Place meat, stock, wine, water, onion, soy sauce and sugar in a large pan. Bring liquid to a boil, then cover and simmer for 90 minutes on low heat.
Remove meat and cool completely, then trim it to the same size as the apple slices. Heat mushrooms in the sauce, then carefully add the meat slices topped with the apple slices. Simmer for 10 minutes.

Add cream but do not boil. Carefully remove meat, apples and mushrooms to a serving plate. Bring sauce almost to a boil and thicken with cornstarch. Pour over meat and serve.
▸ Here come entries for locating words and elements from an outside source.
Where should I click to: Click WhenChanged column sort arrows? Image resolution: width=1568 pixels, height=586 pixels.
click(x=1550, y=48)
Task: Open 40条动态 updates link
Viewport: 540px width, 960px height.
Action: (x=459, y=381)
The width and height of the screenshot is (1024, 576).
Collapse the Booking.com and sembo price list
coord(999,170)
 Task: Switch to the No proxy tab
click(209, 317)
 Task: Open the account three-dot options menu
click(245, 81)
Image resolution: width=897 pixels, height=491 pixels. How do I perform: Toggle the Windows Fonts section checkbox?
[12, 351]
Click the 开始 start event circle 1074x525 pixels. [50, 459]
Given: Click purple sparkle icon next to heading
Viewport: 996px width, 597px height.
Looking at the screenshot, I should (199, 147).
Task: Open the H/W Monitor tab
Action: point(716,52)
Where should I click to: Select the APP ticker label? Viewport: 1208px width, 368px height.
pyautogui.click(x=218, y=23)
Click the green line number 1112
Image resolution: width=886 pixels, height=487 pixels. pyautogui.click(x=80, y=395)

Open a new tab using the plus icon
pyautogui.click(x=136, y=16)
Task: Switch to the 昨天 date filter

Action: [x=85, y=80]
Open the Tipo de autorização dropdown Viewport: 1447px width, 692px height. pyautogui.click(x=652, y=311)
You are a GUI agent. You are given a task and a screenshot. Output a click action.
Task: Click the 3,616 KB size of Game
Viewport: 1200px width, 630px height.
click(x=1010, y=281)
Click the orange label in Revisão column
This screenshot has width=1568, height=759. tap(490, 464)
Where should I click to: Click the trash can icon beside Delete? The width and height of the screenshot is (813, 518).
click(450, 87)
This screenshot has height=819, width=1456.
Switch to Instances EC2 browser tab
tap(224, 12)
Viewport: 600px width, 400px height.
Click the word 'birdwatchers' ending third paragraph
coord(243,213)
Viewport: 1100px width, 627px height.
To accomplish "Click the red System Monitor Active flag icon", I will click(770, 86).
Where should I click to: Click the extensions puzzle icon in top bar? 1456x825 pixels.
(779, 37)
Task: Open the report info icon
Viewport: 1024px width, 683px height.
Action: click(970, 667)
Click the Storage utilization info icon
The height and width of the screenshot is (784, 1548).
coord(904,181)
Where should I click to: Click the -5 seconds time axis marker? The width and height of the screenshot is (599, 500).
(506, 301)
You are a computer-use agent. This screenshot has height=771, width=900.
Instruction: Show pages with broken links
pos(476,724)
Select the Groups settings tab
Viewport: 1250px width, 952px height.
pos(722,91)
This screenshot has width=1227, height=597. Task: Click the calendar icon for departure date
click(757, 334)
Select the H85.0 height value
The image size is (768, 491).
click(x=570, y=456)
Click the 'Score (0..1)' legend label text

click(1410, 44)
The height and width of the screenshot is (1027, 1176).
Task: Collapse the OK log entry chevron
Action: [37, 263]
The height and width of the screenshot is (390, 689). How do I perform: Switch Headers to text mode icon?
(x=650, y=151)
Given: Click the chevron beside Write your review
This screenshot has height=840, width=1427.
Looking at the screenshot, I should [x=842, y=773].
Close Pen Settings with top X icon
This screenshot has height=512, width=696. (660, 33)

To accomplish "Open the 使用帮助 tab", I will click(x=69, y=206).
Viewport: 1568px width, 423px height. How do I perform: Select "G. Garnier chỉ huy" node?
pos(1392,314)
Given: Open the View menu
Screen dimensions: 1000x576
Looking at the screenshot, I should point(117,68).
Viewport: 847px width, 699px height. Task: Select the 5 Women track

Claire & Jacquie’s gluten-free vegan apple-crumble pie
Courtesy of Strawberry Blonde Bakery

Pie dough:
     2 cups all-purpose gluten-free flour
     ½ cup tapioca starch
     ½ tsp salt
     2 sticks ice-cold Earth Balance buttery sticks (use the sticks, not the spread!), cubed
     ½ cup ice-cold water
     ½ tsp apple cider vinegar

Apple filling:
     6 cups peeled local Granny Smith apples, sliced ¼-inch thick
     ¾ tsp ground cinnamon
     2 ½ tbsp arrowroot flour
     2/3 cup dark brown sugar
     1 tbsp vanilla extract
     2 tsp lemon juice
     ¼ tsp salt

Crumble topping:
     1 cup all-purpose gluten-free flour
     ½ cup gluten-free oats
     1/3 cup brown sugar
     ¼ tsp salt
     ¼ tsp cinnamon
     1/3 cup Earth Balance (spread or sticks), chilled and cubed

Combine flour, starch and salt. Cut in the Earth Balance with a chilled pastry cutter until broken into pea-sized chunks. Combine water and vinegar, then pour into the dry flour mix. Mix until a soft dough is formed.
Let dough chill in the fridge for a couple of hours before rolling it into a 10-inch circle.
Fit into a 9-inch pie plate, then flute the edges of the dough.
Poke the crust all over with a fork, and pre-bake at 350F for 5 to 10 minutes.
Combine filling ingredients in a large bowl and let sit for 20 minutes. Meanwhile, prepare the topping by pulsing the ingredients a couple of times in a food processor.
Fill pie crust with filling and cover with the strudel topping. Brush pie shell with soy milk and bake for 20 to 30 minutes at 350F.